### Data supplied

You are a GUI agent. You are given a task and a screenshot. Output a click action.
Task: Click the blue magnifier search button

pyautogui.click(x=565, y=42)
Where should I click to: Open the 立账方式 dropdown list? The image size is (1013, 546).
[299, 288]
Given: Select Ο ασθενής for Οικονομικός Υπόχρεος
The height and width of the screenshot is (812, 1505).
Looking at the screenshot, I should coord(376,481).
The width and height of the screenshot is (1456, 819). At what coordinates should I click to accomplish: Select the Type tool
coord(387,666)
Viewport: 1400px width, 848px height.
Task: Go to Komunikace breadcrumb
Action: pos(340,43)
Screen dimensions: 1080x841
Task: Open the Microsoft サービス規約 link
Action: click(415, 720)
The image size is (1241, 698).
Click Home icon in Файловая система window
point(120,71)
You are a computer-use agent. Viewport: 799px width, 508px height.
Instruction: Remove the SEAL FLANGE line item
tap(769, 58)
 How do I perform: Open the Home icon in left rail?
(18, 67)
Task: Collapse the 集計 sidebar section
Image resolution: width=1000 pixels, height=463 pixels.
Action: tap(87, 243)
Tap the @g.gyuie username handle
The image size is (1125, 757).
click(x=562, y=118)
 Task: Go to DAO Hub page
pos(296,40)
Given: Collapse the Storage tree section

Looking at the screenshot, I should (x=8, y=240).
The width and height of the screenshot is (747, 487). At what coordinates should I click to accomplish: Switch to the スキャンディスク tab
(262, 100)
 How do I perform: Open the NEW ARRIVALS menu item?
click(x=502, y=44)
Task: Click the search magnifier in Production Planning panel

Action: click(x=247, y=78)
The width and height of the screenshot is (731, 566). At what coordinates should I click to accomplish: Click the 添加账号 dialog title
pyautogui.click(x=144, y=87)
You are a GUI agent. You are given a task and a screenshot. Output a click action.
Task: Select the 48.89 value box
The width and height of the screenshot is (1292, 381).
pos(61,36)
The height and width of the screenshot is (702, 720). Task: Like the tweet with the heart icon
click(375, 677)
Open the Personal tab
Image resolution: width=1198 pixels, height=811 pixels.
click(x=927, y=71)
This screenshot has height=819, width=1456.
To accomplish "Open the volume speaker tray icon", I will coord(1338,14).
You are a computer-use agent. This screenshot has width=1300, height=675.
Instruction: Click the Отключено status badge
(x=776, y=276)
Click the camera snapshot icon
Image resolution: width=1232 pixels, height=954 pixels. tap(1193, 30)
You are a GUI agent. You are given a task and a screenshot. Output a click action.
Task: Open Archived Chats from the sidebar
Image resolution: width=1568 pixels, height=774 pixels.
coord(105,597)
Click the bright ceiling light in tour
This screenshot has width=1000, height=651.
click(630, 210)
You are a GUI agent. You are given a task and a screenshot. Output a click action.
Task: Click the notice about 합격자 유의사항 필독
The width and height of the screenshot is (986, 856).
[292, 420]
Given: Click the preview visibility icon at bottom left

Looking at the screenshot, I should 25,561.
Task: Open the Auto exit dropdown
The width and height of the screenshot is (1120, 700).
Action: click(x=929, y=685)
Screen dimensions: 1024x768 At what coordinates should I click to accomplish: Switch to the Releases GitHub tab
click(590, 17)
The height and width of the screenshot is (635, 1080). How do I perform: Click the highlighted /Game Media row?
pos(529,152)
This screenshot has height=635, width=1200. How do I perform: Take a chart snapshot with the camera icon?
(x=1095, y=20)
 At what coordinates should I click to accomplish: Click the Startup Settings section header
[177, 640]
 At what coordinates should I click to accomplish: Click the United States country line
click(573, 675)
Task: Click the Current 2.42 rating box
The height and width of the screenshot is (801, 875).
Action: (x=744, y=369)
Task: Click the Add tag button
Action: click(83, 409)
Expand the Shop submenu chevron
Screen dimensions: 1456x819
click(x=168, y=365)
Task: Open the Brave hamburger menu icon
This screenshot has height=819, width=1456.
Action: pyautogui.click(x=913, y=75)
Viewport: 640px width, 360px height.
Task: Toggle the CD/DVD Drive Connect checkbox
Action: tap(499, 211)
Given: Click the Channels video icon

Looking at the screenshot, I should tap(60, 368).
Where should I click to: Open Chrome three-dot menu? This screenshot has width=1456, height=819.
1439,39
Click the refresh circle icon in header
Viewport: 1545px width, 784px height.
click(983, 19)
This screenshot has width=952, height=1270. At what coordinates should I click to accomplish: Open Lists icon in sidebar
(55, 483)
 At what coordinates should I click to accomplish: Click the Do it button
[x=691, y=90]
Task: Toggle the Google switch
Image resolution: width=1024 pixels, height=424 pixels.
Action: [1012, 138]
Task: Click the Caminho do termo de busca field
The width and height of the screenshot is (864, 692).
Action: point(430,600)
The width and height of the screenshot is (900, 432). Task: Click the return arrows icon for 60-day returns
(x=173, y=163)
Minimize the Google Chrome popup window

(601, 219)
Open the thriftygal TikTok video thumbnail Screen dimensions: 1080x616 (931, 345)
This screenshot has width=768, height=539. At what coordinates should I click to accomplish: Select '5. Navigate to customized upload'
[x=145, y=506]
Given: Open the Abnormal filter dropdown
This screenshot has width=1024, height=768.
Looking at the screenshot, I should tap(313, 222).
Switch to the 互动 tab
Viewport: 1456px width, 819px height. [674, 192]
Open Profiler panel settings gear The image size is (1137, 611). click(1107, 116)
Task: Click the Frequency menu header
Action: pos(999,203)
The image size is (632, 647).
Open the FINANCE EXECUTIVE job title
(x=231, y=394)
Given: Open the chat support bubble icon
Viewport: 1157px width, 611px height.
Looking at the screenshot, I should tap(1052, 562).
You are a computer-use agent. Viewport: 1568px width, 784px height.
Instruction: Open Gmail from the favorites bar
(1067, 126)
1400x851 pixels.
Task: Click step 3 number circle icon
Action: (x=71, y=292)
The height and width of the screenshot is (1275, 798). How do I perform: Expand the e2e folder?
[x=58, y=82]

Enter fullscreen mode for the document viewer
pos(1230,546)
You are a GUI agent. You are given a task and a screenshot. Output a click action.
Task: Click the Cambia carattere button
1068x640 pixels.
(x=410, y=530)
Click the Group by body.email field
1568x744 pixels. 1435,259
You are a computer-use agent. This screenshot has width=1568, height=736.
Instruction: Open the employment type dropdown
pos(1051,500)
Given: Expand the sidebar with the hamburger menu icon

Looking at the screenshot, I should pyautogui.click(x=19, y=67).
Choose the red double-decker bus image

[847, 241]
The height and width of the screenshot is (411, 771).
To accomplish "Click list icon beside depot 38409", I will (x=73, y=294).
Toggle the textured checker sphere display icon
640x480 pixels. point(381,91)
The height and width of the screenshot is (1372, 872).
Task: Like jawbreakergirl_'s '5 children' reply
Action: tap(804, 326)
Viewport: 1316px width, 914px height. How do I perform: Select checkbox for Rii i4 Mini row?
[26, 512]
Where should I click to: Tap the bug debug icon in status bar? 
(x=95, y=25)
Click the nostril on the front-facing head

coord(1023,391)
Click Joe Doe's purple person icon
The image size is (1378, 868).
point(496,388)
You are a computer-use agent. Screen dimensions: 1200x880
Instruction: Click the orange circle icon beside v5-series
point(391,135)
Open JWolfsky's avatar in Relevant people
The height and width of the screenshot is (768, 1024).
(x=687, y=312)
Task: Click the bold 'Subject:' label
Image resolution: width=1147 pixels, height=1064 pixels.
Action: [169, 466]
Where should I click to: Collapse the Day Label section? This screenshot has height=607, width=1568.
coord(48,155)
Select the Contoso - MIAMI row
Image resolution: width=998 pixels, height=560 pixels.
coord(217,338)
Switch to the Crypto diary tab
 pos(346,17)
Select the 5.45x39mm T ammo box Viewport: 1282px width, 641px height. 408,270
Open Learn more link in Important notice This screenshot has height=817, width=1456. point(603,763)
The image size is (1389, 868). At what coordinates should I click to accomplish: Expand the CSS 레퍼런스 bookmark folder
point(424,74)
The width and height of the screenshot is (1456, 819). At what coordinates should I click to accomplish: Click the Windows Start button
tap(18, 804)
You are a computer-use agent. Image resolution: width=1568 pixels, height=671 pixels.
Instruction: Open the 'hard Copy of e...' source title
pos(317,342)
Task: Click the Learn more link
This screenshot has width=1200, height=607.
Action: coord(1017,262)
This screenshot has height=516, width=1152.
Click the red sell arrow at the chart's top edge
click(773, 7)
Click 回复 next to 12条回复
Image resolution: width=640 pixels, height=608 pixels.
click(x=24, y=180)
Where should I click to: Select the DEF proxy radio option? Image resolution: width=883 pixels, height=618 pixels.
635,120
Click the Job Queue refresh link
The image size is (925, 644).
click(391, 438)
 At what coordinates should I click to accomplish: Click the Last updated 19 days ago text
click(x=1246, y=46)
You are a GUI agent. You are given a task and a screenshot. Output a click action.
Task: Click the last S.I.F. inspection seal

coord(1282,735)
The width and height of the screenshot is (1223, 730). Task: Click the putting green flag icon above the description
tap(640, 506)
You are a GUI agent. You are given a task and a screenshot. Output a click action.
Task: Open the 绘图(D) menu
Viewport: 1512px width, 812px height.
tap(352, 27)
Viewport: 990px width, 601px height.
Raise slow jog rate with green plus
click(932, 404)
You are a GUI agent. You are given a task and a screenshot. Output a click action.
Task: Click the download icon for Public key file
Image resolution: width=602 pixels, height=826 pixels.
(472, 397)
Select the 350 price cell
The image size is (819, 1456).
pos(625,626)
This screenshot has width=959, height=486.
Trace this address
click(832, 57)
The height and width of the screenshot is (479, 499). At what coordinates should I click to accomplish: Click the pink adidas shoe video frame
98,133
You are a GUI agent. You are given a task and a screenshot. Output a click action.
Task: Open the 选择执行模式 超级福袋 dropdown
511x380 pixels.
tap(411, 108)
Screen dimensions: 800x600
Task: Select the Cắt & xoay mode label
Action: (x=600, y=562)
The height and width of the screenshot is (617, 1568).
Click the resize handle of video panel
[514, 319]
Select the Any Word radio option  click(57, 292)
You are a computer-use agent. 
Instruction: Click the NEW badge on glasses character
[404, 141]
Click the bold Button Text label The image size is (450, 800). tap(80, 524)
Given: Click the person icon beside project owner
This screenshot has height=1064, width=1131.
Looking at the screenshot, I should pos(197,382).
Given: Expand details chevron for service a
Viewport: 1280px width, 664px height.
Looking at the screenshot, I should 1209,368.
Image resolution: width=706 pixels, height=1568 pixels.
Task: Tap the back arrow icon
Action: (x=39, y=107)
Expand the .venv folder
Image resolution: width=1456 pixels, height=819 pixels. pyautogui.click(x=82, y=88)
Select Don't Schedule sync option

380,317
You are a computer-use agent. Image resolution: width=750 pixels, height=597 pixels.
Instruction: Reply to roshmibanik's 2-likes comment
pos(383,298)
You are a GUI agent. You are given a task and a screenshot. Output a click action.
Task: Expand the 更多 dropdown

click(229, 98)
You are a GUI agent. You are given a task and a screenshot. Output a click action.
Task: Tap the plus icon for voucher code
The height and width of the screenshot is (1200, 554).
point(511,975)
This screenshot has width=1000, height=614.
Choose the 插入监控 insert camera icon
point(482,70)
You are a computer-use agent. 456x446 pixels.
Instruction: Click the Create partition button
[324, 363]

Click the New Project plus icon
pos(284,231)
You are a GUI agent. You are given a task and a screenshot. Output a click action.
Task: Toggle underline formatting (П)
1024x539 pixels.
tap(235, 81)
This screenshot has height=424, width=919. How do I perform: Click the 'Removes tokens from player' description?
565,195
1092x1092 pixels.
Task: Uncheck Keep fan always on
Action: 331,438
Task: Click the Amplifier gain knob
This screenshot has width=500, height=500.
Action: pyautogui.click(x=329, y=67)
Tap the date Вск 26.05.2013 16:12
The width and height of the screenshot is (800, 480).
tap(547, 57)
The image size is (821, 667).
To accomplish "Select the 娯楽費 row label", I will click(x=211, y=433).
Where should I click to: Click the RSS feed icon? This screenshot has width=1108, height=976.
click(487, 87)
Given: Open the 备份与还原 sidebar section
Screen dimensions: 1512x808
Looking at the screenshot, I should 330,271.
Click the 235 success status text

### Request
Rewrite the lines from the one containing "At what coordinates should I click to accomplish: Click the Do" through the one containing "Open the thriftygal", both included, with "popup" changed to "pop-up" and nothing else altered.

### Answer to this exercise
 At what coordinates should I click to accomplish: Click the Do it button
[x=691, y=90]
Task: Toggle the Google switch
Image resolution: width=1024 pixels, height=424 pixels.
Action: [1012, 138]
Task: Click the Caminho do termo de busca field
The width and height of the screenshot is (864, 692).
Action: point(430,600)
The width and height of the screenshot is (900, 432). Task: Click the return arrows icon for 60-day returns
(x=173, y=163)
Minimize the Google Chrome pop-up window

(601, 219)
Open the thriftygal TikTok video thumbnail Screen dimensions: 1080x616 (931, 345)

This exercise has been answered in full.